多喝咖啡防治糖尿病的示意图
最新发现与创新
近日从华中科技大学传出消息,该校同济医学院药学院黄昆教授带领的科研团队研究认为,长期每天饮用4杯左右的咖啡,可抑制体内有害的蛋白质变化,使糖尿病的患病几率减少50%。该项研究的成果作为美国化学学会“每周精选论文”,登上了其官方网站首页。
长期以来,已有人通过经验发现,饮用咖啡与糖尿病低发生率之间似乎存在一定联系,但饮用咖啡能够降低糖尿病患病率的机制仍不清楚。黄昆等人的研究发现,咖啡中有两种有效活性成分,能够抑制胰脏中一种导致糖尿病的蛋白质的有害变化,多饮用咖啡对糖尿病的治疗和预防都可能有一定作用。其研究还表明,咖啡中含量很高的咖啡因的抗糖尿病活性很低,综合考虑下,多饮用脱咖啡因咖啡效果应该更好。

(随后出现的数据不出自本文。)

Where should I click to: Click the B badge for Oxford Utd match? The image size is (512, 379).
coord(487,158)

去年底,黄昆等在美国化学会旗下期刊《农业与食品化学》杂志发表论文“咖啡主要成份抑制人胰淀素的有害聚集:咖啡饮用与糖尿病发病率的联系”,正式提出了这一“见解”。美国合众国际社在报道中称:“该研究结果可能首次解释为什么经常饮用咖啡能够降低糖尿病患病率。”法新社的报道也称:“中国科学家可能发现了咖啡降低糖尿病发生率的真正机理。”
2月23日,黄昆在接受采访时表示,很多人在饮用咖啡时喜欢加入大量的糖、奶或者咖啡伴侣,而这些对糖尿病都有一定的负效应,因此,建议尽量饮用无糖、无奶无脂肪的黑咖啡;此外,咖啡中一个抗糖尿病活性非常强的成分在绿茶中的含量也较丰富,常饮用绿茶或许也可以达到抑制糖尿病的效果。

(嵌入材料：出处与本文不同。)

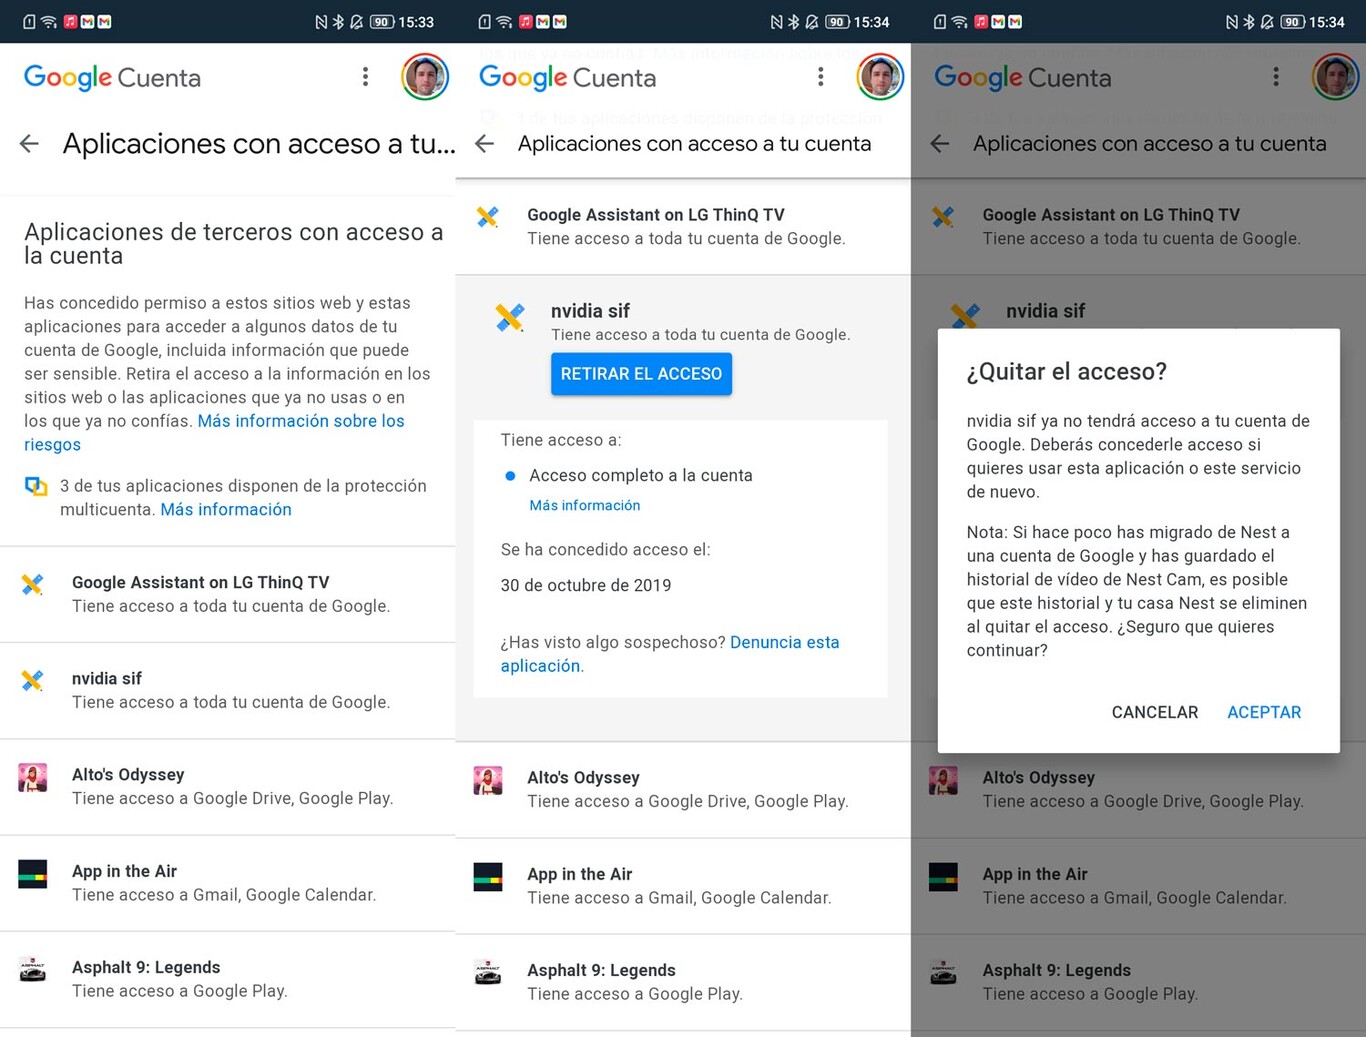Click 'Denuncia esta aplicación' link
1366x1037 pixels.
784,642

黄昆主要从事代谢疾病及相关创新生物技术药物研究,2008年初从美国回国到华中科技大学工作。目前,黄昆的研究团队正以该研究为基础,开展新型抗糖尿病药物的研发。
Coffee Components Inhibit Amyloid Formation of Human Islet Amyloid Polypeptide in Vitro: Possible Link between Coffee Consumption and Diabetes Mellitus
Biao Cheng, Xinran Liu, Hao Gong, Lianqi Huang, Hong Chen, Xin Zhang, Chuanzhou Li§, Muyang Yang, Bingjun Ma, Lihua Jiao, Ling Zheng, and Kun Huang
Global epidemic studies have suggested that coffee consumption is reversely correlated with the incidence of type 2 diabetes mellitus (T2DM), a metabolic disease. The misfolding of human islet amyloid polypeptide (hIAPP) is regarded as one of the causative factors of T2DM. Coffee extracts have three major active components: caffeine, caffeic acid (CA), and chlorogenic acid (CGA). In this study, the effects of these major coffee components, as well as dihydrocaffeic acid (DHCA) (a major metabolite of CGA and CA), on the amyloidogenicity of hIAPP were investigated by thioflavin-T based fluorescence emission, transmission electronic microscopy, circular dichroism, light-induced cross-linking, dynamic light scattering, and MTT-based cell viability assays. The results suggest that all components show varied inhibitory effects on the formation of toxic hIAPP amyloids, in which CA shows the highest potency in delaying the conformational transition of the hIAPP molecule with the most prolonged lag time, whereas caffeine shows the lowest potency. At a 5-fold excess molar ratio of compound to hIAPP, all coffee-derived compounds affect the secondary structures of incubated hIAPP as suggested by the circular dichroism spectra and CDPro deconvolution analysis. Further photoinduced cross-linking based oligomerization and dynamic light scattering studies suggested CA and CGA significantly suppressed the formation of hIAPP oligomers, whereas caffeine showed no significant effect on oligomerization. Cell protection effects were also observed for all three compounds, with the protection efficiency being greatest for CA and least for CGA. These findings suggest that the beneficial effects of coffee consumption on T2DM may be partly due to the ability of the major coffee components and metabolites to inhibit the toxic aggregation of hIAPP.